• _Task instructions_
From the entries below, extract every line that includes the word "will".

[Stored data entries]
┄┄┄┄┄┄

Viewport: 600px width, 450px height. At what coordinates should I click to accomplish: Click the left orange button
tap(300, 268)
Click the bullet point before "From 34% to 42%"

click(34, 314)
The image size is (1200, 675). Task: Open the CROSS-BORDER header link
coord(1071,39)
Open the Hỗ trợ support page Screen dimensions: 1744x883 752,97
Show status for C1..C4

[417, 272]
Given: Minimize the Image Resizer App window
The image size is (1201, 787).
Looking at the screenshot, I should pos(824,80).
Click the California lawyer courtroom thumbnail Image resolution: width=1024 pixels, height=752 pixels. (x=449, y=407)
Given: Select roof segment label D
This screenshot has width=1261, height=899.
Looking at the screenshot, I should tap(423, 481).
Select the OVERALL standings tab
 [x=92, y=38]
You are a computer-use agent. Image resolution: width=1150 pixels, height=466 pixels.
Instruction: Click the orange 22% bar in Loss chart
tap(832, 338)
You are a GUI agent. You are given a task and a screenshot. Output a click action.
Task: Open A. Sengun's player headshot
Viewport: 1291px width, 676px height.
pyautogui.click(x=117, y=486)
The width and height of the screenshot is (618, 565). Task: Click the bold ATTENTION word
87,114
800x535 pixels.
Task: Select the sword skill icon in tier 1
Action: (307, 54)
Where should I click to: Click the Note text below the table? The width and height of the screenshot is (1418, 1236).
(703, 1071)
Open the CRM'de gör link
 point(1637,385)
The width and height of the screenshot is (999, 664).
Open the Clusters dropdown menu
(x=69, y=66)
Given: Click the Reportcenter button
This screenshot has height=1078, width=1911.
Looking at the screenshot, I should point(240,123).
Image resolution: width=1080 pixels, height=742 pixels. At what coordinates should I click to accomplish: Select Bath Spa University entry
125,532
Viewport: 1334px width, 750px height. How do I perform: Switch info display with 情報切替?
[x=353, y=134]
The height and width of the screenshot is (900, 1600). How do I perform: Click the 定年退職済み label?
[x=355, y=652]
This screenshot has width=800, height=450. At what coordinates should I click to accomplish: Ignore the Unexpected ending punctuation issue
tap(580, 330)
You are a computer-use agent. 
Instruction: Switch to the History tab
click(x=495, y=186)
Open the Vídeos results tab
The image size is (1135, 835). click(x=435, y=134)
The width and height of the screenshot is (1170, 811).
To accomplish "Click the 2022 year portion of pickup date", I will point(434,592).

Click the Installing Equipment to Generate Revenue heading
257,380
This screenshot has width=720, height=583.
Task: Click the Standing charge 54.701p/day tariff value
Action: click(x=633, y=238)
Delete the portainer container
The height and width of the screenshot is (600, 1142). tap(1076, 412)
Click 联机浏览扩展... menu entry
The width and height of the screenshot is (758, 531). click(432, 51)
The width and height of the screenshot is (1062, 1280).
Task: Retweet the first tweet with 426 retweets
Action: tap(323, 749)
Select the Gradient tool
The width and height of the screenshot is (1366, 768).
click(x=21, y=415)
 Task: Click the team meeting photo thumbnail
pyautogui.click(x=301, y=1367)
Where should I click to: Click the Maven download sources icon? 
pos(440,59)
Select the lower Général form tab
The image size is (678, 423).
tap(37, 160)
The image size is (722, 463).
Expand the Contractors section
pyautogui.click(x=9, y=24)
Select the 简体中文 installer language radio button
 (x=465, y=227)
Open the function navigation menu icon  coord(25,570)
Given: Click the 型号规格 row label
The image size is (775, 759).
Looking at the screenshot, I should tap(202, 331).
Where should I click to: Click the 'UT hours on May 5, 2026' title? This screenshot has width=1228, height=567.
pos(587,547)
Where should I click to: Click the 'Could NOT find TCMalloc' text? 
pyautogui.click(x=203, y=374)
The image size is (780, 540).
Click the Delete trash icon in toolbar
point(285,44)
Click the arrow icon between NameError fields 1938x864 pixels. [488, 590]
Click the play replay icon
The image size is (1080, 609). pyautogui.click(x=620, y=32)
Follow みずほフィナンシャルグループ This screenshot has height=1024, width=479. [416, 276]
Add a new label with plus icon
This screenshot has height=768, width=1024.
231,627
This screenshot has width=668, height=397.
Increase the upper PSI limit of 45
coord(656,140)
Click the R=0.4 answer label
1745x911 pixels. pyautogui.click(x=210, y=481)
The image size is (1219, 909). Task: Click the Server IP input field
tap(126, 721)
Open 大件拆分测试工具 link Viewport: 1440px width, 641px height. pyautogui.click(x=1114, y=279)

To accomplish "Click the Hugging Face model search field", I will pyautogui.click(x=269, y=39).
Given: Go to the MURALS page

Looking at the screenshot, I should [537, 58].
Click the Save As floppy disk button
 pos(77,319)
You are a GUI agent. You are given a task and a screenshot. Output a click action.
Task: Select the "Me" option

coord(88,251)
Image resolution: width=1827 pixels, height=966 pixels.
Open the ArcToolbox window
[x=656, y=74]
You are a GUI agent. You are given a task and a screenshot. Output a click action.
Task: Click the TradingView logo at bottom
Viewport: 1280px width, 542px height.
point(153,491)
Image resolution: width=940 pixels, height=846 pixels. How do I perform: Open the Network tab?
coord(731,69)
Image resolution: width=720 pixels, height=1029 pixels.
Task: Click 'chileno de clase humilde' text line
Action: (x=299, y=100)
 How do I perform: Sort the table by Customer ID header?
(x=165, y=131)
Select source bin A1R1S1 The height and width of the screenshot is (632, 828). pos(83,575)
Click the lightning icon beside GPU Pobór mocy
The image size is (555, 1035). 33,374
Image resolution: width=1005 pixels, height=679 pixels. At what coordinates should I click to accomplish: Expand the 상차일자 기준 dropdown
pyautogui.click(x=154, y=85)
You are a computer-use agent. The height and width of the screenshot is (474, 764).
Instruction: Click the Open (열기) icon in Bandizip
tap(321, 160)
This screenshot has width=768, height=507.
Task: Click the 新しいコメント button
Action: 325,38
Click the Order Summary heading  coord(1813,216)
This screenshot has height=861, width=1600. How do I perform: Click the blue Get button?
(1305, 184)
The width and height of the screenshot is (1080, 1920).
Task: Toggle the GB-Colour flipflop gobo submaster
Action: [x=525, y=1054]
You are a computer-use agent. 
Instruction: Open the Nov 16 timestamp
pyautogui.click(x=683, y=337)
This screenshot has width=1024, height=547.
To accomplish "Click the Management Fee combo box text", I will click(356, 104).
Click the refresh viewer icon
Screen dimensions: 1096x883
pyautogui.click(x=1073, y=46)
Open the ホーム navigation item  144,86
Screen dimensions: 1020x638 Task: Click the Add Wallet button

┄┄┄┄┄┄

• _Result_
To accomplish "Click the 2022 year portion of pickup date", I will point(434,592).
To accomplish "Click the Hugging Face model search field", I will pyautogui.click(x=269, y=39).
To accomplish "Click the Management Fee combo box text", I will click(356, 104).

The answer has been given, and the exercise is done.